==== Data supplied ====

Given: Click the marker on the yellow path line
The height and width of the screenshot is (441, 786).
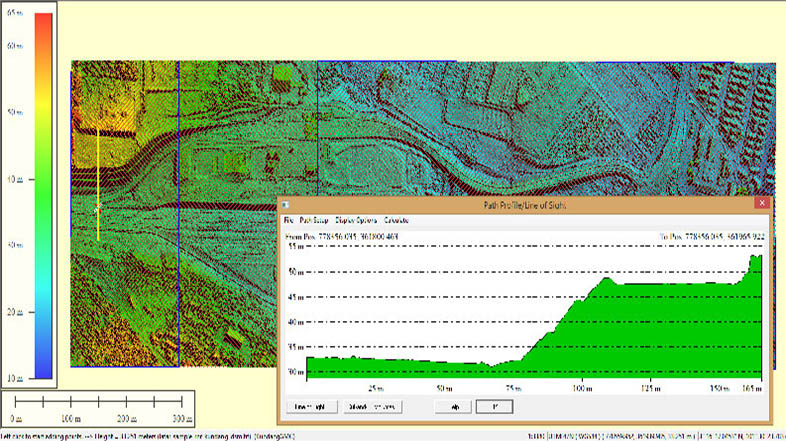Looking at the screenshot, I should 98,207.
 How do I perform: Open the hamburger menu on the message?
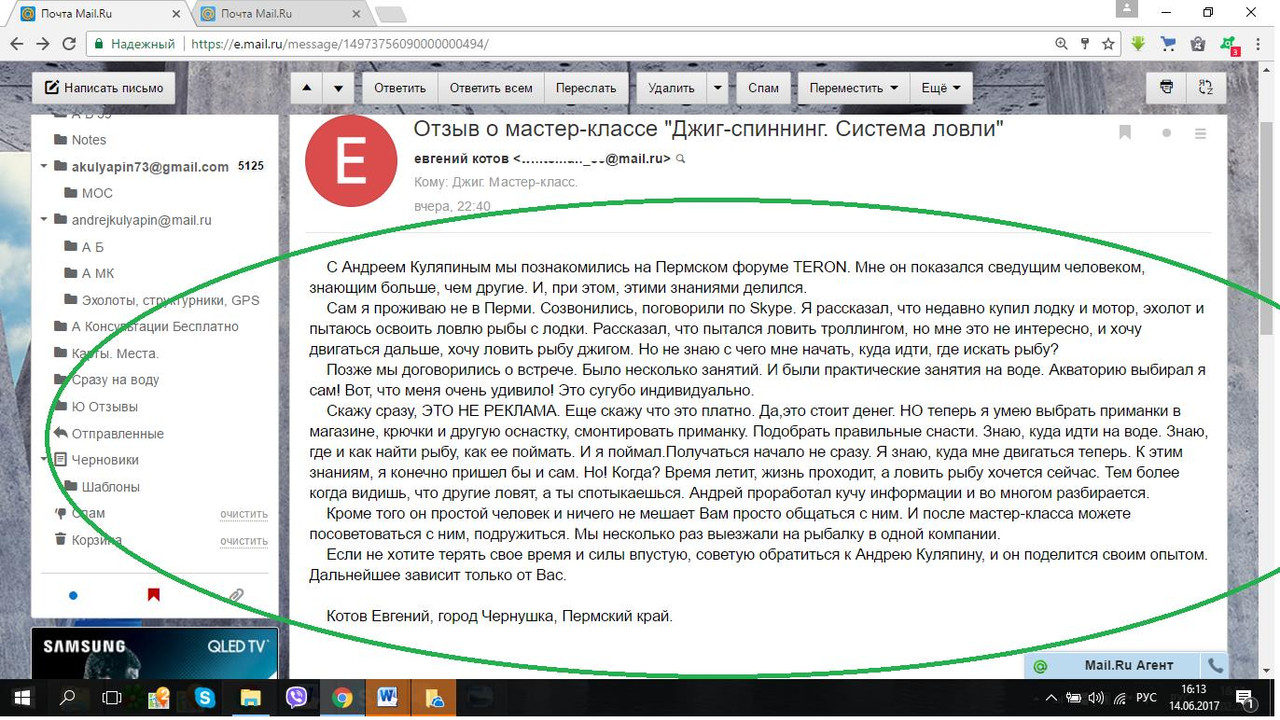pos(1200,131)
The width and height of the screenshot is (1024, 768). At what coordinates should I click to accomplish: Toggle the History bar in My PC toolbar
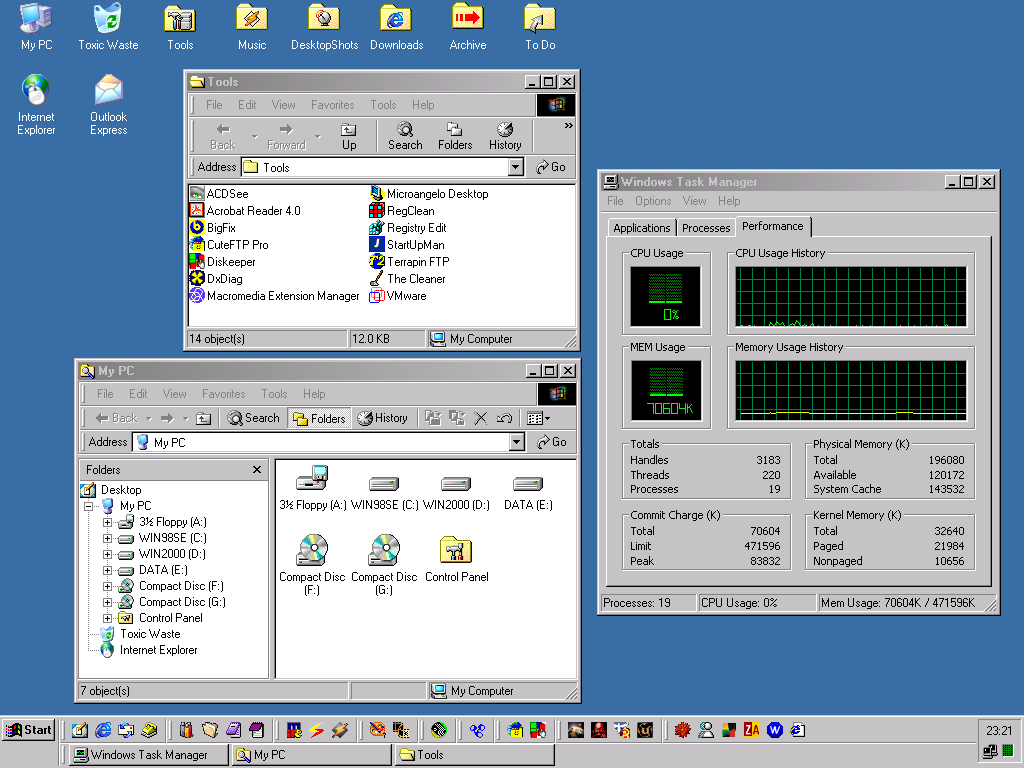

====

=== Instruction ===
Copy the lines word for word, starting with the one that contains "How do I perform: Open" and continuing through the last line, with both of those included. Leave the pictures out.

=== Answer to this exercise ===
 How do I perform: Open the hamburger menu on the message?
pos(1200,131)
The width and height of the screenshot is (1024, 768). At what coordinates should I click to accomplish: Toggle the History bar in My PC toolbar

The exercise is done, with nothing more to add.